Work to be completed =>
For the listing that follows, report how many lines contain the string "button", giving the number alone.

Data shown =>
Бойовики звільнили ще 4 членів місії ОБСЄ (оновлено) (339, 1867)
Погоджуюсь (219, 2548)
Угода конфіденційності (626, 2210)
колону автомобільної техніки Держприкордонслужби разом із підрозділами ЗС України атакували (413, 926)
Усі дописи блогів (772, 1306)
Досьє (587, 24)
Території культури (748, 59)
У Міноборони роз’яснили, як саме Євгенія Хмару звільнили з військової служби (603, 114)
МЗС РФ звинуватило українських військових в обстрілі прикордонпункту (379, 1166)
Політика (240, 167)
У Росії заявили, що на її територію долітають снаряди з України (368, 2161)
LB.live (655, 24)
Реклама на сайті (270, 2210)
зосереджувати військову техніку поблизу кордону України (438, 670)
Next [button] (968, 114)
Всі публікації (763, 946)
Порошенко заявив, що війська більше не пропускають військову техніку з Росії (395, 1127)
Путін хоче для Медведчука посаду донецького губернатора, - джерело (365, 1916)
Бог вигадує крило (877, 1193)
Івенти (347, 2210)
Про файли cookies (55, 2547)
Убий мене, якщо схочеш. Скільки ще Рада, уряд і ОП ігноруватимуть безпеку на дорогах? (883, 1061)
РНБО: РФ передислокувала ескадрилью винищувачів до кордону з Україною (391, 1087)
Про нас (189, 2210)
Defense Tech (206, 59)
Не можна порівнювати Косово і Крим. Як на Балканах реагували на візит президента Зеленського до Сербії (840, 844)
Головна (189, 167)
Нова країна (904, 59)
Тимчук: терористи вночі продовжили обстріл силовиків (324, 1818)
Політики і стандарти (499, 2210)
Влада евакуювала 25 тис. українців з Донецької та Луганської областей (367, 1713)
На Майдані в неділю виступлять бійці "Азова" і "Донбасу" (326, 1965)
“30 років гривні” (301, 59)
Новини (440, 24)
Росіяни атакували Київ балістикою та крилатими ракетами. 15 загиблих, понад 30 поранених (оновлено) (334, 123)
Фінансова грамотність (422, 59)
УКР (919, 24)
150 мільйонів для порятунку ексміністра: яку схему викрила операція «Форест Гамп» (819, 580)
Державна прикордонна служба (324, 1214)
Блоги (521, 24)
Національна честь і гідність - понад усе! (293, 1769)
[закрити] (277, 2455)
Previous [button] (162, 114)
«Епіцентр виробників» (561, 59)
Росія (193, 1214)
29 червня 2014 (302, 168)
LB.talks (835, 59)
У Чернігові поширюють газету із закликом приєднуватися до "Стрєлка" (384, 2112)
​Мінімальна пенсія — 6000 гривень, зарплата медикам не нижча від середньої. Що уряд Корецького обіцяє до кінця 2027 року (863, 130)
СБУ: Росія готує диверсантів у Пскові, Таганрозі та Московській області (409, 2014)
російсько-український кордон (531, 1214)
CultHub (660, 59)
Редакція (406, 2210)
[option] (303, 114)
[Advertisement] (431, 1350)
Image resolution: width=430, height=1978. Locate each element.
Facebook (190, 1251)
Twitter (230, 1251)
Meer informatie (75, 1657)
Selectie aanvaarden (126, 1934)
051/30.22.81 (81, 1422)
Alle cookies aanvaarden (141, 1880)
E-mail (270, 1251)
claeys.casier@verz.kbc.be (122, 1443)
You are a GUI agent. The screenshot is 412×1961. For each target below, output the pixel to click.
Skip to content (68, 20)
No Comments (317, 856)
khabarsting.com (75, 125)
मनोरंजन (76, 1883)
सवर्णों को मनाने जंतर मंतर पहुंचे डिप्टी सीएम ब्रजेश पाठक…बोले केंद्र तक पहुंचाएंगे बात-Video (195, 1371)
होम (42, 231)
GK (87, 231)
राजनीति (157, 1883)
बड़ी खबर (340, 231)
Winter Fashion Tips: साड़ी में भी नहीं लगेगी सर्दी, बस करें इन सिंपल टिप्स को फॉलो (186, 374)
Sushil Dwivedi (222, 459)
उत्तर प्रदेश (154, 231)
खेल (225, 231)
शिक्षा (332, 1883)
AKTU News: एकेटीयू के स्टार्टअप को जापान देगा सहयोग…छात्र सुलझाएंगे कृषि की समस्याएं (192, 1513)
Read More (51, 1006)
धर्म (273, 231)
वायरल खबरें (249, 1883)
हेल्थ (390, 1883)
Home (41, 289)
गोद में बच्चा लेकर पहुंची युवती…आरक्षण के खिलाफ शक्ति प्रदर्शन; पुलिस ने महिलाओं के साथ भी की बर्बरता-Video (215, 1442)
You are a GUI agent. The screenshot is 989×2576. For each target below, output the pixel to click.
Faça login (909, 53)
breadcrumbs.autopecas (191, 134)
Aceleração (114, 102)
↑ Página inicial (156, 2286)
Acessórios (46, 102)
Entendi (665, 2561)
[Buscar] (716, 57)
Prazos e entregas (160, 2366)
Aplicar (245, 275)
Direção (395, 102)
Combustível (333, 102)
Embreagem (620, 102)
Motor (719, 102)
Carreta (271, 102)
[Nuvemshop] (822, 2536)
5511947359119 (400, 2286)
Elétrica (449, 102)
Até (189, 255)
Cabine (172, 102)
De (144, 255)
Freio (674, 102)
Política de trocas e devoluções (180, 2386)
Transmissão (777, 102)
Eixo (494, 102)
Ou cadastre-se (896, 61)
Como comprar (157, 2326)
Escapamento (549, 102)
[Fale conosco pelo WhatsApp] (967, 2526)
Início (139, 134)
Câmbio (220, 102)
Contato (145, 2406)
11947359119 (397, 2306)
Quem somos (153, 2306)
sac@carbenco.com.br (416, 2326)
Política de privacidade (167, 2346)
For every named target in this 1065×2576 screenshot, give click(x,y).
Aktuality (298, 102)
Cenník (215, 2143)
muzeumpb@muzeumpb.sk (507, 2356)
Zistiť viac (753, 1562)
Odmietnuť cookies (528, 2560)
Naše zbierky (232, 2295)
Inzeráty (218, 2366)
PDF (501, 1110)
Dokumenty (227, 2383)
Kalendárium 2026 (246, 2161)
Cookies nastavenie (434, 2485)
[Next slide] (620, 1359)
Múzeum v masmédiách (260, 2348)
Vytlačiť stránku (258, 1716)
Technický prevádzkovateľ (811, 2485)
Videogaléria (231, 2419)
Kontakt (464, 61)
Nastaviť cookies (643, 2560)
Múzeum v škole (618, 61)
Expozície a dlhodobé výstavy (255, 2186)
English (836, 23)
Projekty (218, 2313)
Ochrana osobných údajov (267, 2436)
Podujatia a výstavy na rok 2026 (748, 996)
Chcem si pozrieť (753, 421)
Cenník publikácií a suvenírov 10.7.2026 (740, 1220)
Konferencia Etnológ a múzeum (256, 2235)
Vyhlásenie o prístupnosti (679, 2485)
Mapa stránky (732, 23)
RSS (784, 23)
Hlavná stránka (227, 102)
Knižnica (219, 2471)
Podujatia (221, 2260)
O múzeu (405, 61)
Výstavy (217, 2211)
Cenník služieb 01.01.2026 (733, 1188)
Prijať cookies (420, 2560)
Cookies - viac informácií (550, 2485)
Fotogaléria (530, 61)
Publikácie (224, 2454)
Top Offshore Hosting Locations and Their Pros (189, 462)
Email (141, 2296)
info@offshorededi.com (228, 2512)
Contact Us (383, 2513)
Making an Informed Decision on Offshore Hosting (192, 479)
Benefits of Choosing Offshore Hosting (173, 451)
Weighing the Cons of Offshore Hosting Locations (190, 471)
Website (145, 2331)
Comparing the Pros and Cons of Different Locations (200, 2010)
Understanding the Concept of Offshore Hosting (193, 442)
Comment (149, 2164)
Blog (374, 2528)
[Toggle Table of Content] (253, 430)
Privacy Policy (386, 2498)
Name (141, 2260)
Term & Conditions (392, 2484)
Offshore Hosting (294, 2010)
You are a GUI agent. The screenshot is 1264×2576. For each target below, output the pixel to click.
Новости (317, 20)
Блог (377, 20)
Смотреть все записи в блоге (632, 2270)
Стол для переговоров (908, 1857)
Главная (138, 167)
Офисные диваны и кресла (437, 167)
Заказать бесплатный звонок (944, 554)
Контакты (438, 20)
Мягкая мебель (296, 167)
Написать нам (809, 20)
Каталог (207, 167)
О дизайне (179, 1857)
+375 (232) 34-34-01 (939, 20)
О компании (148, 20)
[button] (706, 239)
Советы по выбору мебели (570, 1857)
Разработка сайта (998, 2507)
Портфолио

Answer to this problem =>
3